WHAT THIS TASK INVOLVES: Given the listing below, write out exactly the lines starting with the line that has "Voir la carte (465, 1800)" and going on through the line that has "Pure Illusion (351, 2567)", both kept.

AVAILABLE RECORDS:
....................

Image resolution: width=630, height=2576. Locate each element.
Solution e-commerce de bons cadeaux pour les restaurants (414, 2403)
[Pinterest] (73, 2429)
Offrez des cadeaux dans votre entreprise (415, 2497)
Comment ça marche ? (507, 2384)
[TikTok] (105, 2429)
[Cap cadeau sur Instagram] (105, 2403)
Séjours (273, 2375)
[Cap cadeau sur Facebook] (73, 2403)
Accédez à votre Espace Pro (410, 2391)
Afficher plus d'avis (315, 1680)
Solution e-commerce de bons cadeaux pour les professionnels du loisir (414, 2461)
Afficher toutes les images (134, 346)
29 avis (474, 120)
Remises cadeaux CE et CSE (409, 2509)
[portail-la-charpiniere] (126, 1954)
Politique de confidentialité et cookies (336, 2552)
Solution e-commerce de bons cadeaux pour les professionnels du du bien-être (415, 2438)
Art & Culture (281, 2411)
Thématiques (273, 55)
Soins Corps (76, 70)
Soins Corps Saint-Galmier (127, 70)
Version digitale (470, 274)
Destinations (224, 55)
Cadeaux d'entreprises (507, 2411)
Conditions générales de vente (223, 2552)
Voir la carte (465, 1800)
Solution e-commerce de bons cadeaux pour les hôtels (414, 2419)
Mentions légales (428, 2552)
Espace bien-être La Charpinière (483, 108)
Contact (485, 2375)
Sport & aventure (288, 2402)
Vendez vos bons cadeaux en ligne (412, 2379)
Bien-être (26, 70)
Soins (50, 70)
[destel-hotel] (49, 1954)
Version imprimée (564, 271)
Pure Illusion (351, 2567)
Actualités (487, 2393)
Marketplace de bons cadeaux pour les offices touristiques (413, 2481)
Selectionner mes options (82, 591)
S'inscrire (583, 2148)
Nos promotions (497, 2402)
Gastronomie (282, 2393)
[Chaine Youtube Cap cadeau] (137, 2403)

....................

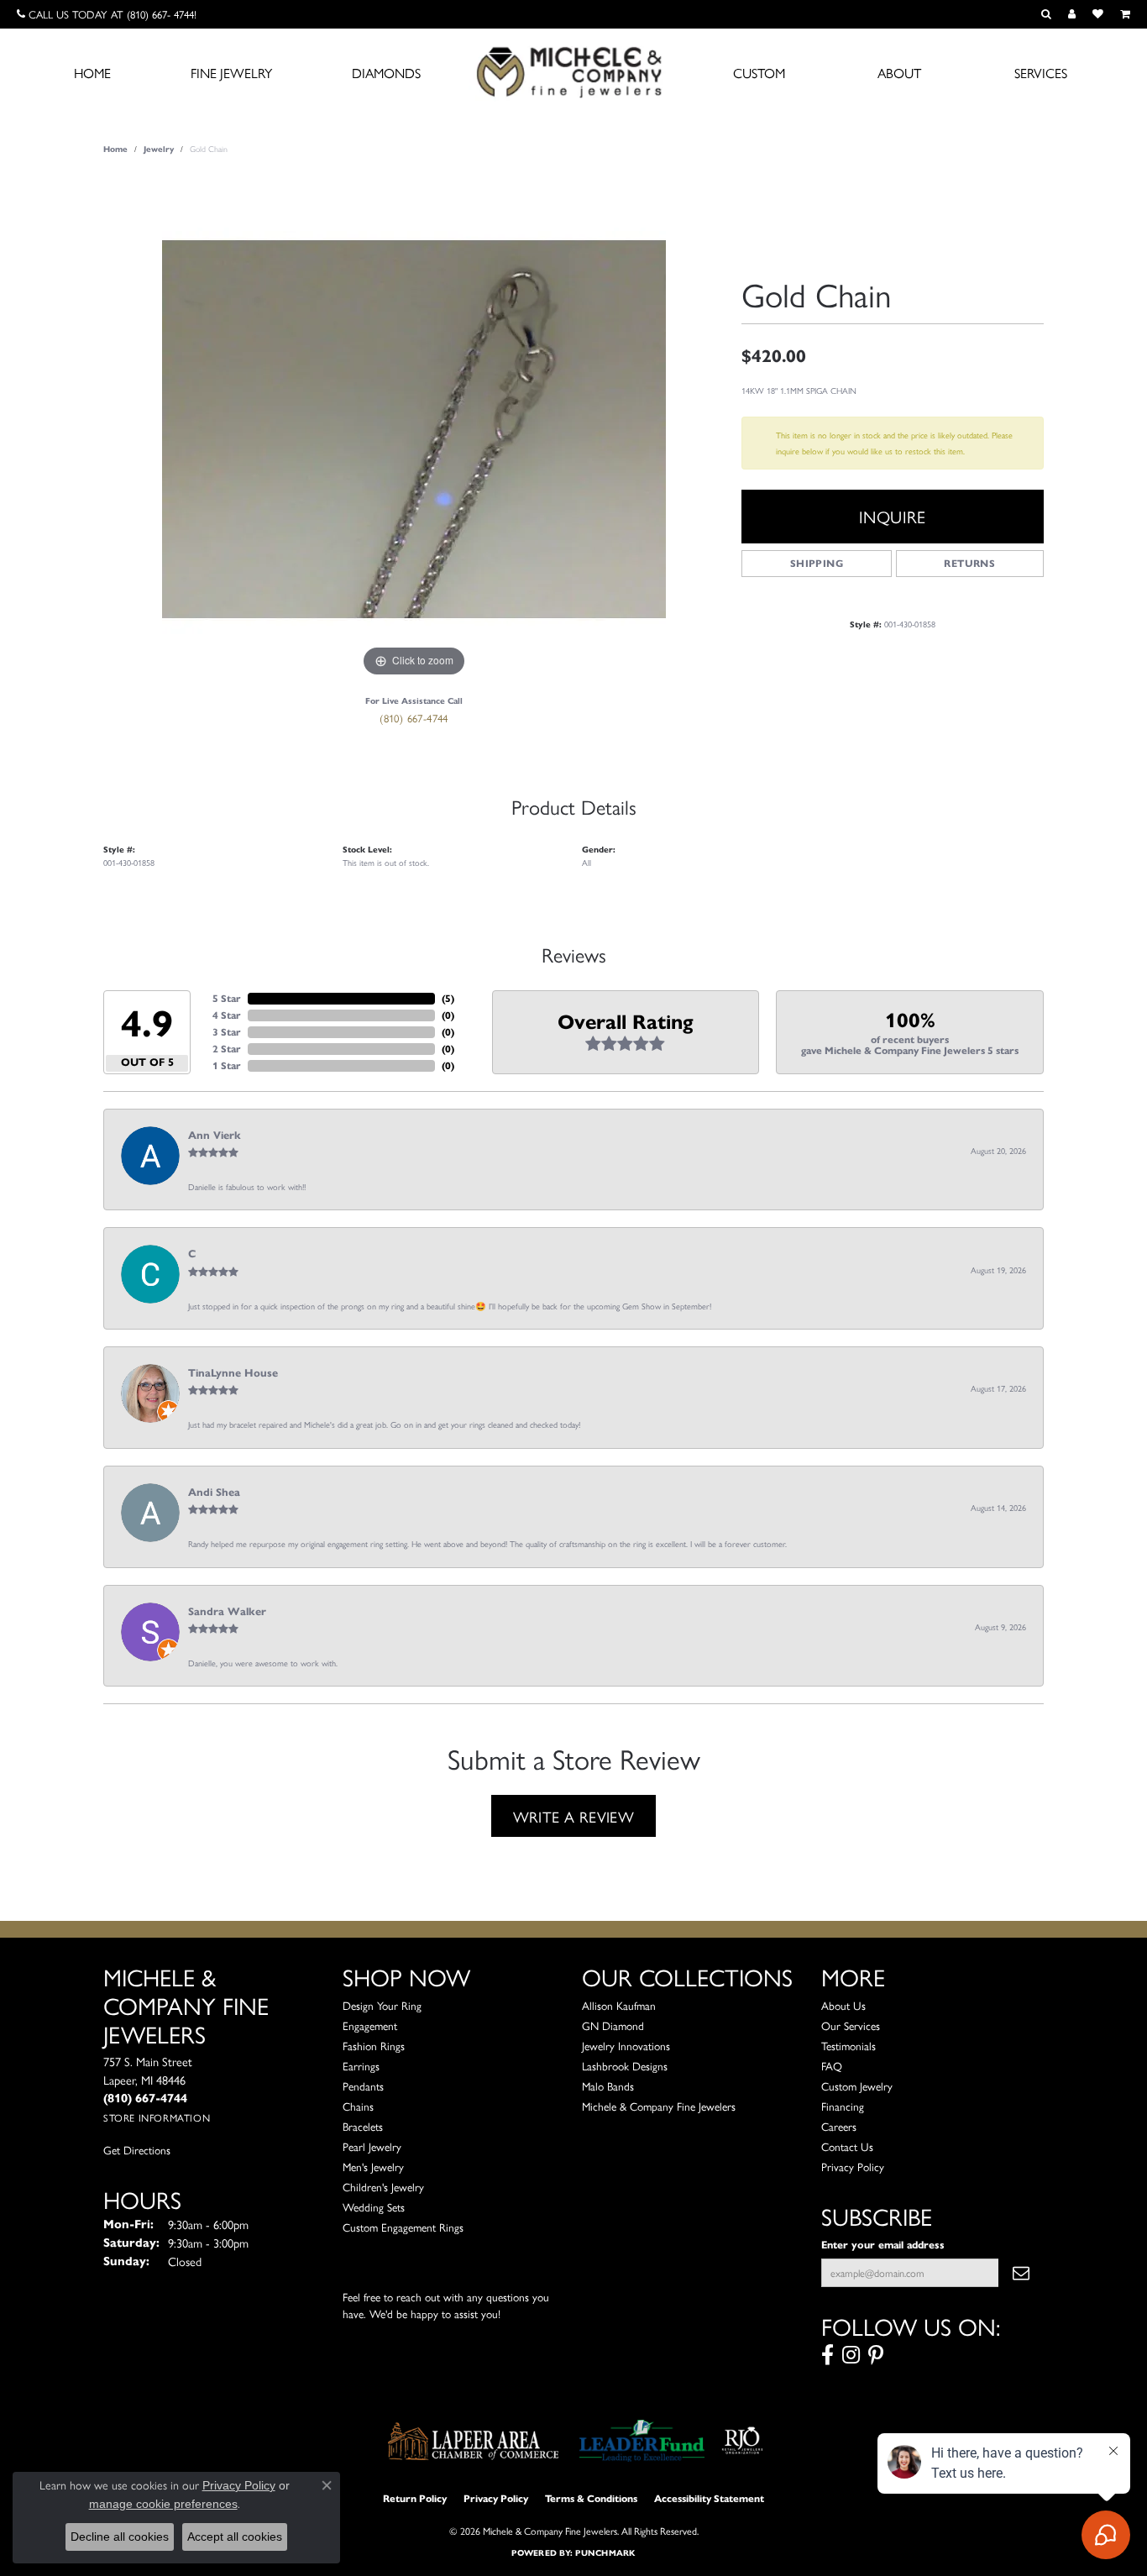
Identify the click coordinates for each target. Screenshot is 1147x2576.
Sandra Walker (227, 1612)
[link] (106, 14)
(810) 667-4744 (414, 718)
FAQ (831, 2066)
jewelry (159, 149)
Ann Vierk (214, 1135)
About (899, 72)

....................

OUTPUT:
Voir la carte (465, 1800)
Solution e-commerce de bons cadeaux pour les hôtels (414, 2419)
Mentions légales (428, 2552)
Espace bien-être La Charpinière (483, 108)
Contact (485, 2375)
Sport & aventure (288, 2402)
Vendez vos bons cadeaux en ligne (412, 2379)
Bien-être (26, 70)
Soins (50, 70)
[destel-hotel] (49, 1954)
Version imprimée (564, 271)
Pure Illusion (351, 2567)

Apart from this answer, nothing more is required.